Text provided >>
PopCult Book Club January Review – A Once Crowded Sky

A Once Crowded Sky by Tom King
(Touchstone, 2012)

once-crowdedOver the course of 2016, I became enamored with the writing of Tom King. King was responsible for penning Marvel’s The Vision as well as The Omega Men, Batman, Grayson, and The Sheriff of Babylon (Vertigo). I have yet to read Grayson and still have half of Babylon to read, but I can safely say he has become one of those writers I will actively seek out. This led to my discovery of his 2012 novel A Once Crowded Sky. King was an intern to writer Chris Claremont before joining the CIA and becoming a counterterrorism officer. After a decade he left that position so he could write the novel we’ll be talking about. This would eventually transition into his current spot writing exclusively for DC Comics now.

A Once Crowded Sky feels like Watchmen and The Dark Knight processed through a post-9/11 lens. The world of the actual comic didn’t seem to produce a definitive work of this period like it did during that. While never directly addressing the War on Terror, the novel presents a world where the literal superpowers are gone, and a wave of bombings terrorize Arcadia City.

Supplied data >>

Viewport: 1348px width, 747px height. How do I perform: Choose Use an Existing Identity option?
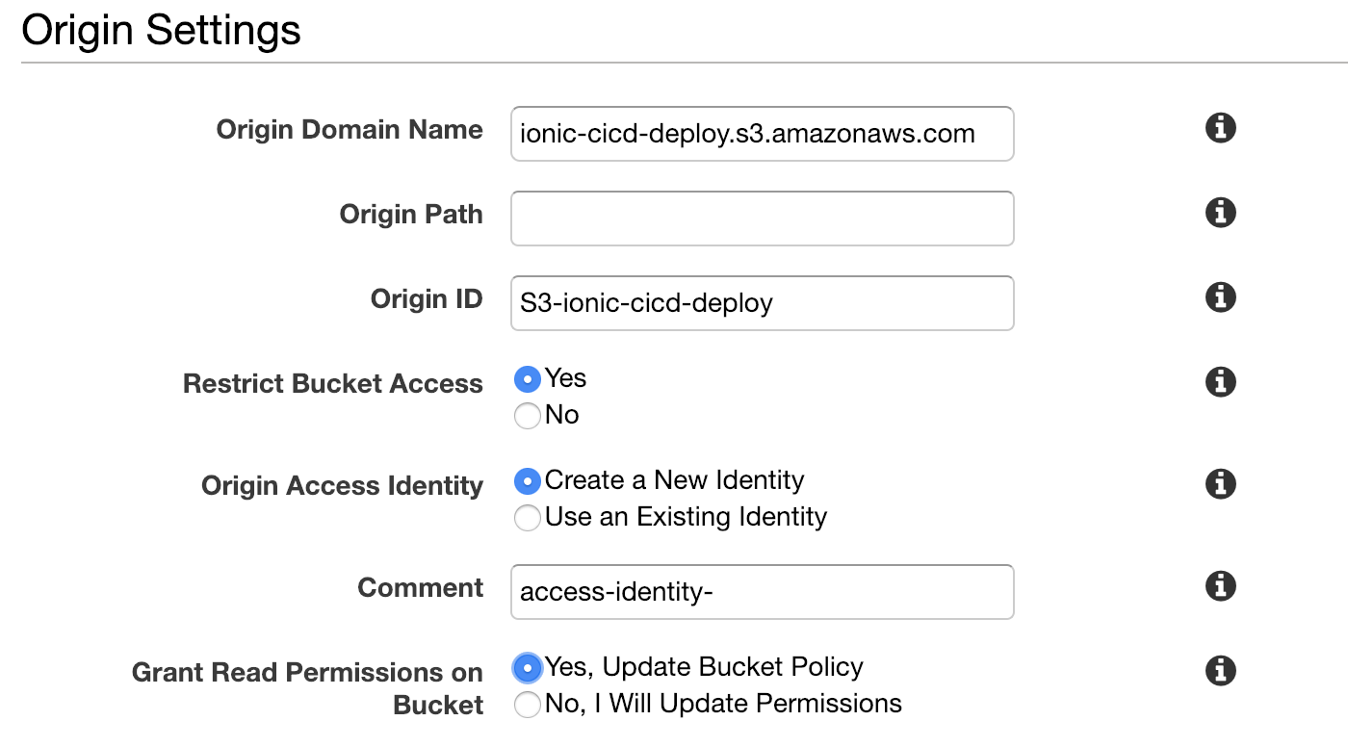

Exercise prompt >> From the book club review, list the comic titles it names as written by Tom King before the mention of his 2012 novel. The listing that comes after the book club review has no connection to it.

Solution below >>
- The Vision
- The Omega Men
- Batman
- Grayson
- The Sheriff of Babylon